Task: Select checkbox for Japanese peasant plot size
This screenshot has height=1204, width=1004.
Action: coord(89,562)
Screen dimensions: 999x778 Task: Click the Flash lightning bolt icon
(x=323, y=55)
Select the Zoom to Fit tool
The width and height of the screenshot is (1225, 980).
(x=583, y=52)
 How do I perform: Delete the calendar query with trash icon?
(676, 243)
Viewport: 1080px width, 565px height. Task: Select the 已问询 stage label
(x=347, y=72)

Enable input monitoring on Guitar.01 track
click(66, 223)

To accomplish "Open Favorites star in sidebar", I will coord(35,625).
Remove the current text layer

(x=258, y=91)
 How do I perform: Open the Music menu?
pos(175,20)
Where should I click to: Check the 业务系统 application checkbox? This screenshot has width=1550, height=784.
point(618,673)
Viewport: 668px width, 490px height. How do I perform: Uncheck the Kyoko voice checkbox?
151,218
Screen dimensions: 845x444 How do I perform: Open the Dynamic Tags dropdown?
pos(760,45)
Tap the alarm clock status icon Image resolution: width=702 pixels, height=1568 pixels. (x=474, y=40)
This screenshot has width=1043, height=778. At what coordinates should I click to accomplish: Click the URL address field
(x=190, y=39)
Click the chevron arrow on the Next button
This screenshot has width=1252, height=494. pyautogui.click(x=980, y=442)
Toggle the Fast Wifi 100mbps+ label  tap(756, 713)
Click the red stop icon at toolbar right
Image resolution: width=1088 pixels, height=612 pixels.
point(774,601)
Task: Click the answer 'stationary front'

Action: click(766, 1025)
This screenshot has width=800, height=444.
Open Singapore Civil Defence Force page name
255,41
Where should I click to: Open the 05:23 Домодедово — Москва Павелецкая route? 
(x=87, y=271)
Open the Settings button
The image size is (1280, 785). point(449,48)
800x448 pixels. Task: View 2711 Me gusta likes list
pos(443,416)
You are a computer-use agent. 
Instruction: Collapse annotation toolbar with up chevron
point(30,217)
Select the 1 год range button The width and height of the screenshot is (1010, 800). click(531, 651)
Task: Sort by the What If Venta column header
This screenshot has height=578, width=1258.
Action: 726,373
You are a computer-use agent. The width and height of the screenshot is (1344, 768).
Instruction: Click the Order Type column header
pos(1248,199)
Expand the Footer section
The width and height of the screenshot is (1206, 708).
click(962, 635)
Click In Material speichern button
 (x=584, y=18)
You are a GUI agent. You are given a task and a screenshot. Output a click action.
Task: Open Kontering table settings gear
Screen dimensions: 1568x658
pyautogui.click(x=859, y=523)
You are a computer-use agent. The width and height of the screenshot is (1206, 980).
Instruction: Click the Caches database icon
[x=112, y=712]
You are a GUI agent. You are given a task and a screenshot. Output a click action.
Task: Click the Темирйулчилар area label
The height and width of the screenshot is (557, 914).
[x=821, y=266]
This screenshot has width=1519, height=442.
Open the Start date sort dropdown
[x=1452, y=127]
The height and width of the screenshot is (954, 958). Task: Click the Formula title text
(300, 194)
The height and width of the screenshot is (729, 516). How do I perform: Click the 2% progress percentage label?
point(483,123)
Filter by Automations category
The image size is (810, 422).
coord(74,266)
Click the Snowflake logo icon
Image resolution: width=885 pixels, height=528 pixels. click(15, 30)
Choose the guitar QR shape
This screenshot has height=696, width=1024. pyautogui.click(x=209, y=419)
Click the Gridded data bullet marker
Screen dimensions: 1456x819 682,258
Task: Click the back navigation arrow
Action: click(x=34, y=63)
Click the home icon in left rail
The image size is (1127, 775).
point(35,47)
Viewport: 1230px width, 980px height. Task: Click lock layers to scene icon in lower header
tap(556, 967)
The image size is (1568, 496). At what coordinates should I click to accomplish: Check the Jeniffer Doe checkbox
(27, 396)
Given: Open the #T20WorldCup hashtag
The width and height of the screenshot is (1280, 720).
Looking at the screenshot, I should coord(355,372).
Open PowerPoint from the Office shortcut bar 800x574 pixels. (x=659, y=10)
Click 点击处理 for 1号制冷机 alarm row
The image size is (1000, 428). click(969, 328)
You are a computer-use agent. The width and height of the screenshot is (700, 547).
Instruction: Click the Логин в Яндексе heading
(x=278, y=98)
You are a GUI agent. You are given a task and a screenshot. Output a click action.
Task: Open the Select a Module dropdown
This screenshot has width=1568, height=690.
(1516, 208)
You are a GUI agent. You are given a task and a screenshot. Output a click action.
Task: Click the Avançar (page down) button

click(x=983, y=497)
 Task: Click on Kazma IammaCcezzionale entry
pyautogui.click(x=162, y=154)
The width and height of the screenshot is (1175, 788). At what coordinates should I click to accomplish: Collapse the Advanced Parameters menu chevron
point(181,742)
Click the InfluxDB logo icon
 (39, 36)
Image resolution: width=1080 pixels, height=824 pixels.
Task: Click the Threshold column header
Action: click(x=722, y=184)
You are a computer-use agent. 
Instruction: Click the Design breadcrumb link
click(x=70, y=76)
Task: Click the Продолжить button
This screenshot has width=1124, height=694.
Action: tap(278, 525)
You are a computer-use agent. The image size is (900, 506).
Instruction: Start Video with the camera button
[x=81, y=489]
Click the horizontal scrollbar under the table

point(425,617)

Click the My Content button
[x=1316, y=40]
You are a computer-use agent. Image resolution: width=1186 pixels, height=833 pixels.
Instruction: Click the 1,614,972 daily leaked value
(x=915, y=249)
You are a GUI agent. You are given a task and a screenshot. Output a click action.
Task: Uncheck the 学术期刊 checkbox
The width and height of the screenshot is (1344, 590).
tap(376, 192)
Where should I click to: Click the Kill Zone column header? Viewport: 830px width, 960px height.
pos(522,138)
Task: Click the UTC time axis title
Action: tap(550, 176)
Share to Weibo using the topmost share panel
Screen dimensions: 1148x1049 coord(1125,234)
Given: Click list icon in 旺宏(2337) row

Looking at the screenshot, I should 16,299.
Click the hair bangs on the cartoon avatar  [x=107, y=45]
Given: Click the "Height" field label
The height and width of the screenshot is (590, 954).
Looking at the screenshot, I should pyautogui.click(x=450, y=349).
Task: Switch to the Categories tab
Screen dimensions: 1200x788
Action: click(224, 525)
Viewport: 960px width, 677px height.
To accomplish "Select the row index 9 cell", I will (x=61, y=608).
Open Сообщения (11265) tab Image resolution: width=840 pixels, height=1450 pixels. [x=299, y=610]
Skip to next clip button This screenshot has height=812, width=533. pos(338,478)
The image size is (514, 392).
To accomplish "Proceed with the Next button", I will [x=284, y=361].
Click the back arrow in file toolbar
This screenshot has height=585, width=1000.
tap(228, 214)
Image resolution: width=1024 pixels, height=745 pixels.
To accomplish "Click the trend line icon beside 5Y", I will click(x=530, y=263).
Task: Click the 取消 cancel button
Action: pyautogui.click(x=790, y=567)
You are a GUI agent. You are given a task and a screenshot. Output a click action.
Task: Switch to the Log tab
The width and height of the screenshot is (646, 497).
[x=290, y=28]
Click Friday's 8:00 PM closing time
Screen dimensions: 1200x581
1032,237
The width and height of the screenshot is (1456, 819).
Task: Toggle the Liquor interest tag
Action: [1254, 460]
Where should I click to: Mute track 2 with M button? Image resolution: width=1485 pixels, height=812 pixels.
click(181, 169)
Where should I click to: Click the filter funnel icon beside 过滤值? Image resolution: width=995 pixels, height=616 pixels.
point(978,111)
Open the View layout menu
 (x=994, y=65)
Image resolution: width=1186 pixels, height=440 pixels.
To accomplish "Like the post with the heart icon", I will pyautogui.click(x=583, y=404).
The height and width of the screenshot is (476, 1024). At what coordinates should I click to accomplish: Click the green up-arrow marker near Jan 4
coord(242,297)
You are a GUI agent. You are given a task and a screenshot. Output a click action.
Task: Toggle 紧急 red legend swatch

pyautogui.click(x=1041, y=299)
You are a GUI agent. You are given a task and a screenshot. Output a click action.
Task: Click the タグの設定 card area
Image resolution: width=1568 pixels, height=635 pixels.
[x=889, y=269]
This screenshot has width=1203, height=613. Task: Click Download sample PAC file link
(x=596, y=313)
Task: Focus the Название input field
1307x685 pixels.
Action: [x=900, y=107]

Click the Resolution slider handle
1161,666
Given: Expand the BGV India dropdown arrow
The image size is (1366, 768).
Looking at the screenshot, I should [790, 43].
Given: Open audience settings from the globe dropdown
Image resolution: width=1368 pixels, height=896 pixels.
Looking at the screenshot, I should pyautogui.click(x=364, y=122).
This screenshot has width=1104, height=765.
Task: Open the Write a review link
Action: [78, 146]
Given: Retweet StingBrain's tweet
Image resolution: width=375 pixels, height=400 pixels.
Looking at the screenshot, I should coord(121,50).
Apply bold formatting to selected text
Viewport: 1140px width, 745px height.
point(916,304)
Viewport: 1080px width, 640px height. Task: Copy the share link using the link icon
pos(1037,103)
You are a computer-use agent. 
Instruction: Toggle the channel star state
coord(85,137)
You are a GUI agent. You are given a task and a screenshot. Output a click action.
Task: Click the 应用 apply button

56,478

WHAT IS REQUIRED »
Start with the line above that contains "Given: Expand the BGV India dropdown arrow" and stop after the line that contains "Given: Open audience". Output those lines exactly, and only those.

RESPONSE BOX »
Given: Expand the BGV India dropdown arrow
The image size is (1366, 768).
Looking at the screenshot, I should [790, 43].
Given: Open audience settings from the globe dropdown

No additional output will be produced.